EXERCISE DETAILS:
Return the exact lines from the one containing "Instruction: Click the Safety navigation link" through the final line of the material below, with both ends kept.

--- --- ---

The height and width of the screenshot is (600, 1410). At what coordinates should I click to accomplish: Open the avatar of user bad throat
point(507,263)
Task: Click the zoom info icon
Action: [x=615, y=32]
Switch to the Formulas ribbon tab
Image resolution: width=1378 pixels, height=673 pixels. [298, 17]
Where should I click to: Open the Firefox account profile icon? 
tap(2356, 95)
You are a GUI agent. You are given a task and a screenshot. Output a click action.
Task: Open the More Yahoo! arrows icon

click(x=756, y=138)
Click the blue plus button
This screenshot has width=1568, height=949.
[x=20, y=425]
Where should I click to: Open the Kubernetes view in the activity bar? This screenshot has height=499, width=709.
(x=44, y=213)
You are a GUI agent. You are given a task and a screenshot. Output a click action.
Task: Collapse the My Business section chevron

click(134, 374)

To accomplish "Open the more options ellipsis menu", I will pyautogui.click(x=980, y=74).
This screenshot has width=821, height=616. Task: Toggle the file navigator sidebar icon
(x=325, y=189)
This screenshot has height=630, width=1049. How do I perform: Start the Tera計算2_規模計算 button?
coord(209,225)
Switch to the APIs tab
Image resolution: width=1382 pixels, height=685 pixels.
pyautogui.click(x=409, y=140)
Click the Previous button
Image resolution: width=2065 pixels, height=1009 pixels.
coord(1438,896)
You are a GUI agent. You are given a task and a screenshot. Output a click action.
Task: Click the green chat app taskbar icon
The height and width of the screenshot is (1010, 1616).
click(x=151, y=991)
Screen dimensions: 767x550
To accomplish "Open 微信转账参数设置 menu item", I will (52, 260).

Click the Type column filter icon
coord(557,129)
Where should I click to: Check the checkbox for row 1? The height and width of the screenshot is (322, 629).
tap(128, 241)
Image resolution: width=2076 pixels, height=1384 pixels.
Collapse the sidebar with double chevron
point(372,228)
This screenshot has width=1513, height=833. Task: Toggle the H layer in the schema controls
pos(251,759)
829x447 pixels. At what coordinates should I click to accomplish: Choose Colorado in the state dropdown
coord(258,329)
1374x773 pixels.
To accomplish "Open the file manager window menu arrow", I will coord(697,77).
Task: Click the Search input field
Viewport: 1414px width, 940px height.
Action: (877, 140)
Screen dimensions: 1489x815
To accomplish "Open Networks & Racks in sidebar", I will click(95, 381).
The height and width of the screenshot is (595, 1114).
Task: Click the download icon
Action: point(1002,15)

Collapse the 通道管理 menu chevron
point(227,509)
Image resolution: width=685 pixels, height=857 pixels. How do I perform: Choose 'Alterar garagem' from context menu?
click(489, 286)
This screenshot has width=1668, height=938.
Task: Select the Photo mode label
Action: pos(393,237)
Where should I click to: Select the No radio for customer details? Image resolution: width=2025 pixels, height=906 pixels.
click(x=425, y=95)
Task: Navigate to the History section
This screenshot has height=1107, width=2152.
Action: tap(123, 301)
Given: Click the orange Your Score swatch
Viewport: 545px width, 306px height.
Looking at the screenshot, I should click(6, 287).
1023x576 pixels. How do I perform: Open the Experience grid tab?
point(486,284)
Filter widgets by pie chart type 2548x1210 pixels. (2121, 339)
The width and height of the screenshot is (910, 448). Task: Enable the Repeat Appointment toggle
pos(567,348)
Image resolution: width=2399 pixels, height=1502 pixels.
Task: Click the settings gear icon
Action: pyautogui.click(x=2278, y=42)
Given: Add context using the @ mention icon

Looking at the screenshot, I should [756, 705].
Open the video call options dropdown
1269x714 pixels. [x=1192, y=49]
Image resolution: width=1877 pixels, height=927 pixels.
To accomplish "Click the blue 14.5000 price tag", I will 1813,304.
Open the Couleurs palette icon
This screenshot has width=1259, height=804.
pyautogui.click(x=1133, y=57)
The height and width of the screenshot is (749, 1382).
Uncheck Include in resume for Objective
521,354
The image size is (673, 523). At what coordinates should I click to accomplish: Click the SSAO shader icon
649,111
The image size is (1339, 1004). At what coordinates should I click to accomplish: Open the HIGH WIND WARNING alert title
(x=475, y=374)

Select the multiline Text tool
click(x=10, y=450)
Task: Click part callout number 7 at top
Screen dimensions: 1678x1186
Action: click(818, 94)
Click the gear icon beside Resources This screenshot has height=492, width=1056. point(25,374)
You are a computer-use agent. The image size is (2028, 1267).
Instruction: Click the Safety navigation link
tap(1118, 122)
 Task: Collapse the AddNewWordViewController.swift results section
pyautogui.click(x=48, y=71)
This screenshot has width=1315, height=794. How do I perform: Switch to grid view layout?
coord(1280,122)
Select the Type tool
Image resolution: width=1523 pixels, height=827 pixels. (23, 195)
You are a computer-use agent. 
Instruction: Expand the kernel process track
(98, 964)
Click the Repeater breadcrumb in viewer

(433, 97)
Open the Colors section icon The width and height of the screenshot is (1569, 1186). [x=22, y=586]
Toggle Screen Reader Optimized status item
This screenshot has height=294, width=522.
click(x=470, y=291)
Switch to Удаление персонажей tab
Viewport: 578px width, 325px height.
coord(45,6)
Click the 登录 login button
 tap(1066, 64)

--- --- ---

RESULT:
Instruction: Click the Safety navigation link
tap(1118, 122)
 Task: Collapse the AddNewWordViewController.swift results section
pyautogui.click(x=48, y=71)
This screenshot has width=1315, height=794. How do I perform: Switch to grid view layout?
coord(1280,122)
Select the Type tool
Image resolution: width=1523 pixels, height=827 pixels. (23, 195)
You are a computer-use agent. 
Instruction: Expand the kernel process track
(98, 964)
Click the Repeater breadcrumb in viewer

(433, 97)
Open the Colors section icon The width and height of the screenshot is (1569, 1186). [x=22, y=586]
Toggle Screen Reader Optimized status item
This screenshot has height=294, width=522.
click(x=470, y=291)
Switch to Удаление персонажей tab
Viewport: 578px width, 325px height.
coord(45,6)
Click the 登录 login button
 tap(1066, 64)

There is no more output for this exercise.